Influence of Soret effect on flame structure and NOx emissions in highly strained lean premixed counterflow hydrogen flames

Abstract

The influence of Soret effect on the prediction of flame characteristics and NO${}_{\text{x}}$ emissions in lean premixed hydrogen flames is studied in a reactant-to-product counterflow configuration under high strain conditions. By means of one-dimensional detailed chemistry simulations, the impact of Soret effect on the response of the flame to strain is first analyzed. The results show that leaner mixtures exhibit a stronger sensitivity to strain, and modeling thermal diffusion further intensifies this behaviour by affecting the prediction of temperature, peak of radicals, and consumption speed. Moreover, the Markstein length prediction is found to be affected by the thermal diffusion, with the main effect being to shift the point of sign inversion to a richer equivalence ratio as compared to the case where Soret effect is not considered. Isolating the hydrogen preferential diffusion and Lewis number effect, it is found that the response to strain is mainly driven by the Lewis number effect. Nevertheless, preferential diffusion behaviour is still observed to play a significant role in the leaning of the mixture ahead of the flame when Soret effect is taken into account.

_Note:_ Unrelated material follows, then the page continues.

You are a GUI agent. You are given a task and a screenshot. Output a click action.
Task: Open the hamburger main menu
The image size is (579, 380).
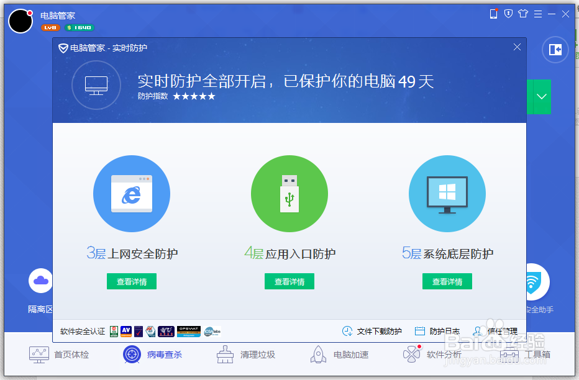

In terms of NO${}_{\text{x}}$ emissions, including thermal diffusion in the modeling causes an increase in both the peaks of NO mass fraction and its formation rate, especially under ultra-lean conditions where NO formation is primarily through the NNH pathway. The profiles of NO production rate with strain are also influenced, with prediction discrepancies ranging from 10 % in moderately lean conditions to 30 % in ultra-lean conditions. These effects are observed to be mainly associated to the preferential diffusion (as opposed to non-unity Lewis number effect) and its coupling with strain. Effect of pressure is also investigated, showing that the thermal diffusion can significantly alter the rate of production of NO even at high pressure conditions.